**TEXT SEGMENT:**
━━━━━━━━━━━━━━━━━━━━━━━━━━━━━━

Mild and Severe COVID-19 Cases Have Hallmark Findings on Neuroimaging


Cerebral infarction and hemorrhage are more common in severe cases while cranial nerve abnormalities affect patients with milder disease.

Although the picture of how COVID-19 affects the brain is still emerging, new research has determined that certain manifestations impact patients based upon their severity of disease.

Patients who have more significant COVID-19 infection are more likely to experience severe neurological impacts from the virus, according to research conducted by a team of investigators at the University of California at San Francisco. They published the results of their review study on Aug. 29 in Academic Radiology.

“Cranial nerve abnormalities appear exclusive to mild infection, with a high degree of olfactory tract involvement, while hemorrhagic events are more common in severe infection,” said the team led by Leo P. Sugrue, M.D., Ph.D., assistant professor in resident and attending neuroradiologist. “Notably, ischemic infarction was equally prevalent in both mild and severe COVID-19 infection.”

━━━━━━━━━━━━━━━━━━━━━━━━━━━━━━

[Records from a collection]

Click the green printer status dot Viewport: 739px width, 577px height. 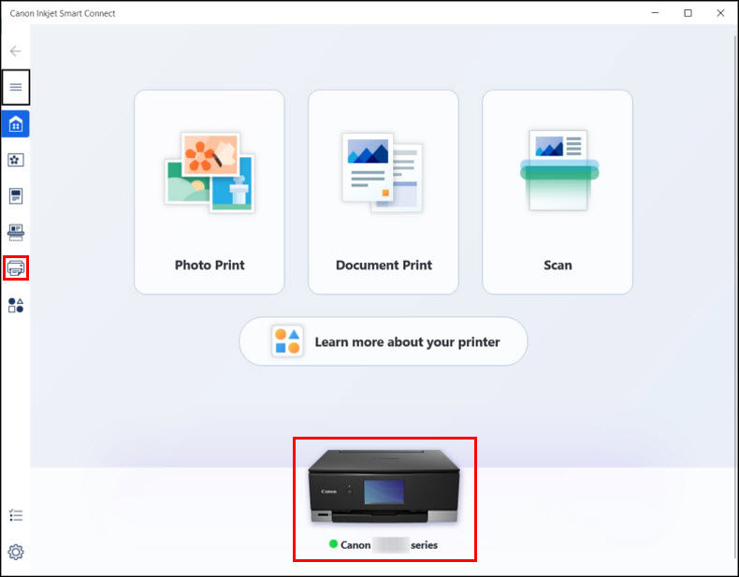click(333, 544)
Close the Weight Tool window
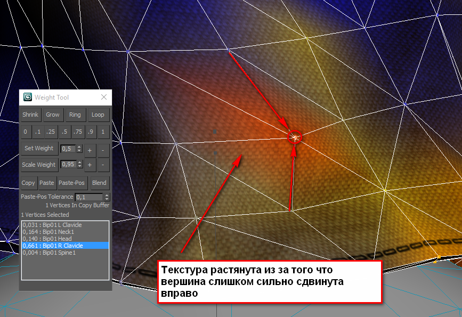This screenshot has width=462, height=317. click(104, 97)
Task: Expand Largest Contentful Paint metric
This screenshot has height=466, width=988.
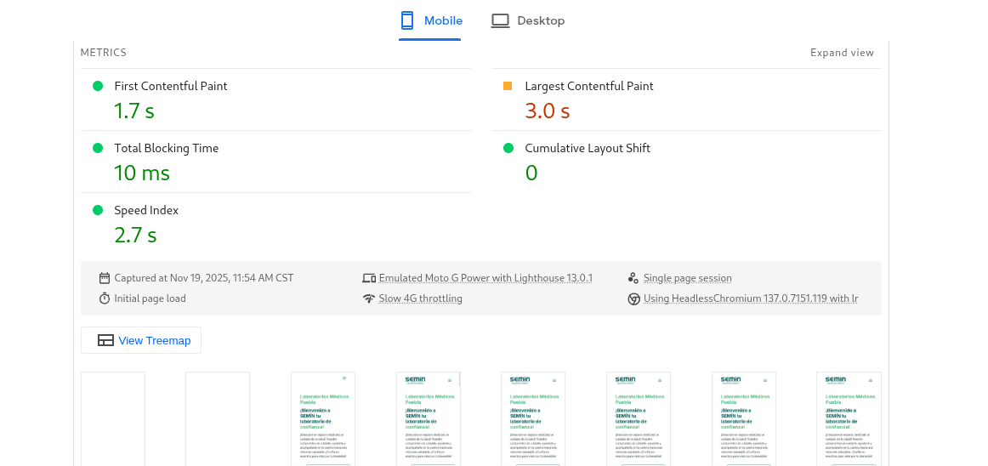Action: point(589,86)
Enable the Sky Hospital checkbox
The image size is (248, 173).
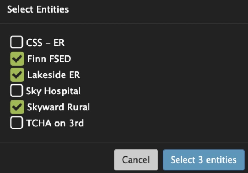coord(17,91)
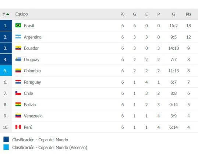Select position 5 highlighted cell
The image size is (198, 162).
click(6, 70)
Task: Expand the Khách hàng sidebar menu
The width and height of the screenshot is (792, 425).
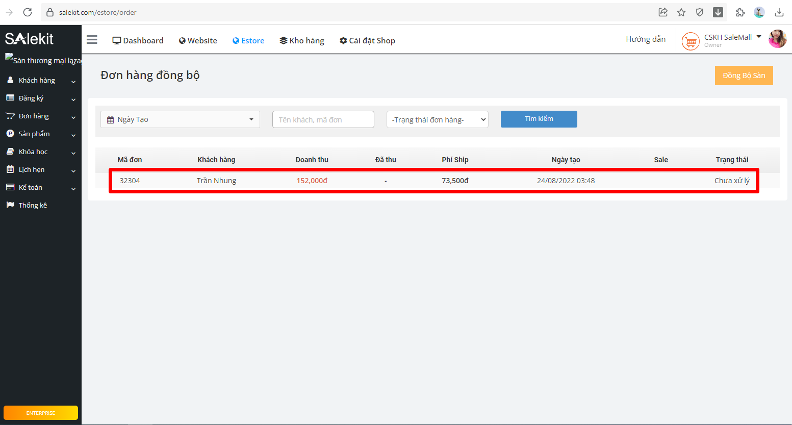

━━━━━━━━━━━━━━━━━━━━━━━━━━━━━━

**EXERCISE REQUIREMENTS:** Reproduce the whole text on the neuroimaging findings in mild and severe COVID-19 cases, without changing a word.

**WRITTEN RESPONSE:**
Mild and Severe COVID-19 Cases Have Hallmark Findings on Neuroimaging


Cerebral infarction and hemorrhage are more common in severe cases while cranial nerve abnormalities affect patients with milder disease.

Although the picture of how COVID-19 affects the brain is still emerging, new research has determined that certain manifestations impact patients based upon their severity of disease.

Patients who have more significant COVID-19 infection are more likely to experience severe neurological impacts from the virus, according to research conducted by a team of investigators at the University of California at San Francisco. They published the results of their review study on Aug. 29 in Academic Radiology.

“Cranial nerve abnormalities appear exclusive to mild infection, with a high degree of olfactory tract involvement, while hemorrhagic events are more common in severe infection,” said the team led by Leo P. Sugrue, M.D., Ph.D., assistant professor in resident and attending neuroradiologist. “Notably, ischemic infarction was equally prevalent in both mild and severe COVID-19 infection.”